Subject: kern/10202: kernel loops forever in nfs code
To: None <gnats-bugs@gnats.netbsd.org>
From: Antti Kantee <pooka@iki.fi>
List: netbsd-bugs
Date: 05/26/2000 10:01:13
>Number: 10202
>Category: kern
>Synopsis: kernel loops forever in nfs code
>Confidential: no
>Severity: serious
>Priority: high
>Responsible: kern-bug-people
>State: open
>Class: sw-bug
>Submitter-Id: net
>Arrival-Date: Fri May 26 10:02:01 PDT 2000
>Closed-Date:
>Last-Modified:
>Originator: Antti Kantee
>Release: -current from ~20th May 2000
>Organization:
>Environment:
System: NetBSD roboti.cs.hut.fi 1.4Y NetBSD 1.4Y (ROBOTI) #13: Tue May 23 18:27:04 EEST 2000 root@roboti.cs.hut.fi:/cvs/src/sys/arch/alpha/compile/ROBOTI alpha
>Description:
Sometimes some processes just enter an infinate loop in the kernel.

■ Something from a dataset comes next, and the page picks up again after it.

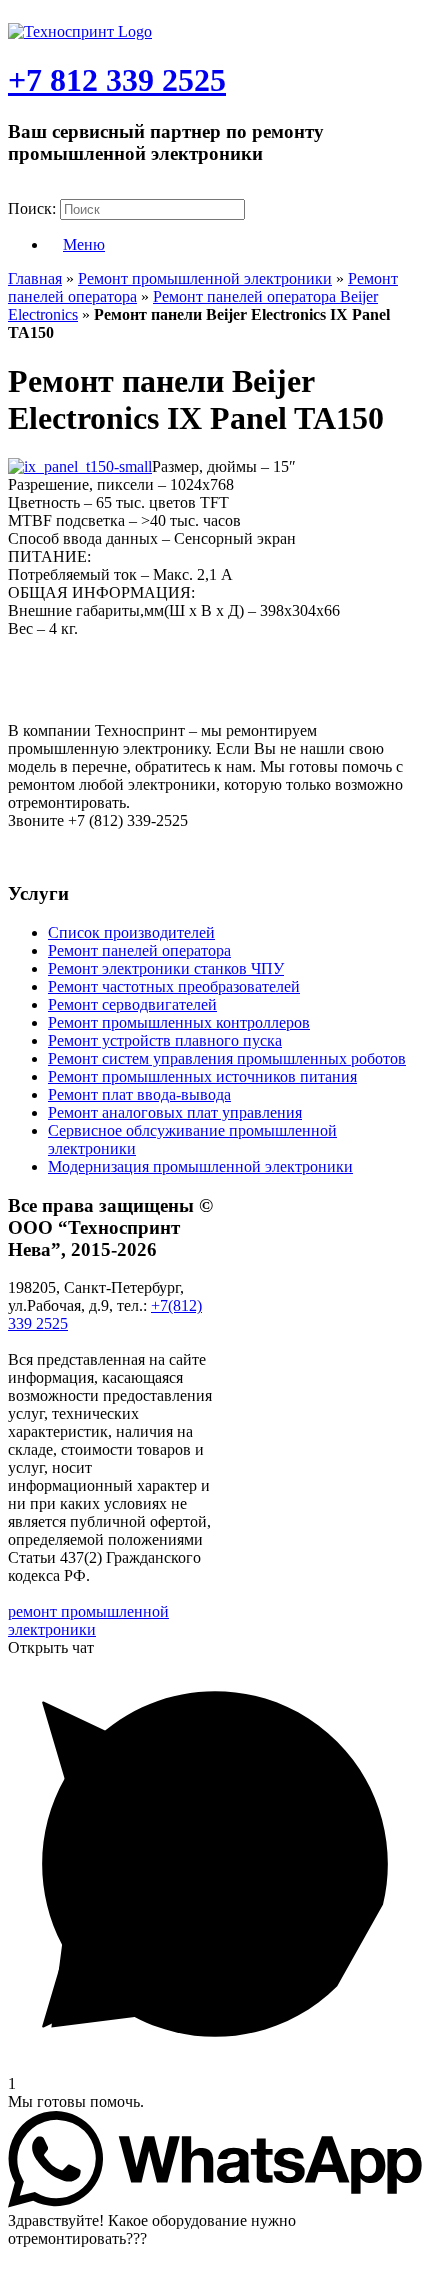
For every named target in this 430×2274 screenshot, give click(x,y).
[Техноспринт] (80, 31)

Last
time my victim was cvs and now csh. nfsio threads have collect suspiciously
little processor time.
roboti# ps axl -M netbsd.5.core -N netbsd.5
UID PID PPID CPU PRI NI VSZ RSS WCHAN STAT TT TIME COMMAND
0 0 0 0 -18 0 0 0 - RLs ?? 0:00.03 (swapper)

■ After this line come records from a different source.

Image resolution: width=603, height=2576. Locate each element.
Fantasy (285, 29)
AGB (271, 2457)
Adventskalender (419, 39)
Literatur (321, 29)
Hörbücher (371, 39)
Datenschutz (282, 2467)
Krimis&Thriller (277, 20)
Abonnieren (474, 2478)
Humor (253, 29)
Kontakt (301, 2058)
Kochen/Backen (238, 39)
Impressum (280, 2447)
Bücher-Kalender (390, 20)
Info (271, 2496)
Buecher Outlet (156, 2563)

0 1 0 2 10 0 752 0 wait Is ?? 0:00.06 (init)
0 2 0 0 -18 0 0 0 daemon DL ?? 0:00.26 (pagedaemon)
0 3 0 0 -18 0 0 0 reaper DL ?? 0:00.02 (reaper)
0 4 0 0 18 0 0 0 - RL ?? 0:00.18 (ioflush)
0 122 0 0 10 0 0 0 nfsidl IL ?? 0:00.01 (nfsio)
0 123 0 0 10 0 0 0 nfsidl IL ?? 0:00.00 (nfsio)
0 124 0 0 10 0 0 0 nfsidl IL ?? 0:00.00 (nfsio)
0 125 0 0 10 0 0 0 nfsidl IL ?? 0:00.00 (nfsio)
0 14893 0 32 60 0 648 0 - R p3- 0:00.03 (reboot)
0 14854 0 0 2 0 1048 0 - R p6- 1:33.35 (csh)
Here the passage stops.